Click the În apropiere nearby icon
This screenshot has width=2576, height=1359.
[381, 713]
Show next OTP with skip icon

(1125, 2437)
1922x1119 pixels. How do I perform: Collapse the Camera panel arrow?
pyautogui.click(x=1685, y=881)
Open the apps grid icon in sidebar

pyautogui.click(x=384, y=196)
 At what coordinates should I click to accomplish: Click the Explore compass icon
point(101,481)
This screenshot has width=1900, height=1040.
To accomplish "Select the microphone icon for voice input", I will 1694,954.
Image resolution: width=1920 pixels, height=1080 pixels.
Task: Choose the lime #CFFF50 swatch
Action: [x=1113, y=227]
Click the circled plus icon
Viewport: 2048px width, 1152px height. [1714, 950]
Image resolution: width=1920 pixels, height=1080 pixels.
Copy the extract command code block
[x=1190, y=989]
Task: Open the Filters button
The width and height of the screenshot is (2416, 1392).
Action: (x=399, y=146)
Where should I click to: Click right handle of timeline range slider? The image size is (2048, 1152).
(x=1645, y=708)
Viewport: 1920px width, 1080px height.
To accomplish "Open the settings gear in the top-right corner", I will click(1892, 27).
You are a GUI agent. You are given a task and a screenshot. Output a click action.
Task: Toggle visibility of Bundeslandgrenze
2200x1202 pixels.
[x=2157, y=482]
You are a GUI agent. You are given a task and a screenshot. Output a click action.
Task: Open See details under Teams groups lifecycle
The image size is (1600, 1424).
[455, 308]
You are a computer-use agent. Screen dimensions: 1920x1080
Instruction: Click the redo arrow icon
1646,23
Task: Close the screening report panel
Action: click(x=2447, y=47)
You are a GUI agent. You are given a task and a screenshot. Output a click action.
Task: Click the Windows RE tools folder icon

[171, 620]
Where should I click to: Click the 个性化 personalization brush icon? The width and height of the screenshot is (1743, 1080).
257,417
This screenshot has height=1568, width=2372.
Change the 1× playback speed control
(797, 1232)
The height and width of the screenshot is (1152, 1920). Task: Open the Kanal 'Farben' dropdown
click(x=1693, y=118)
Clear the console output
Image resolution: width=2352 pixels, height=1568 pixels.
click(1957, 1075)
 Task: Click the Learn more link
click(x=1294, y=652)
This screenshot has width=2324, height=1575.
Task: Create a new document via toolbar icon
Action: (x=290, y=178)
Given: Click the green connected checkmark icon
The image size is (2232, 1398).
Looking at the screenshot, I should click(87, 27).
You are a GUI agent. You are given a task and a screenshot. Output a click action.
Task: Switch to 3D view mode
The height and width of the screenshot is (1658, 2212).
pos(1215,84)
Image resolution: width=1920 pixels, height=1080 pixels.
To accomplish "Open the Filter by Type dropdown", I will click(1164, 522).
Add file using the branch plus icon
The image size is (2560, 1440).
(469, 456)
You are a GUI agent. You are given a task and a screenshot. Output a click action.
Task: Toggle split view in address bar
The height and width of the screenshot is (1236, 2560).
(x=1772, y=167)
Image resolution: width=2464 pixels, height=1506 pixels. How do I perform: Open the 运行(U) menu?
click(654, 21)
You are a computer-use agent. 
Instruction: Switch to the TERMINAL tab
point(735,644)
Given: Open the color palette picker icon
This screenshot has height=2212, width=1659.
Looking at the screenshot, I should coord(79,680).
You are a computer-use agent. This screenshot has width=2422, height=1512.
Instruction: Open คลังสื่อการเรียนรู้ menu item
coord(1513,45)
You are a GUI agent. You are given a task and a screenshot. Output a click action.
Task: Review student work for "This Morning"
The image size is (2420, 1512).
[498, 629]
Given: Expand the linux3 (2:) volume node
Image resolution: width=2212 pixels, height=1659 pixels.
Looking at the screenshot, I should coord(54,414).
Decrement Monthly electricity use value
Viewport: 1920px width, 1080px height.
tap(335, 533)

* Aim of the exercise: Give the lines again, exactly as they stand, from the beginning of the data through the line with "This screenshot has width=1900, height=1040.".

* Solution:
Click the În apropiere nearby icon
This screenshot has width=2576, height=1359.
[381, 713]
Show next OTP with skip icon

(1125, 2437)
1922x1119 pixels. How do I perform: Collapse the Camera panel arrow?
pyautogui.click(x=1685, y=881)
Open the apps grid icon in sidebar

pyautogui.click(x=384, y=196)
 At what coordinates should I click to accomplish: Click the Explore compass icon
point(101,481)
This screenshot has width=1900, height=1040.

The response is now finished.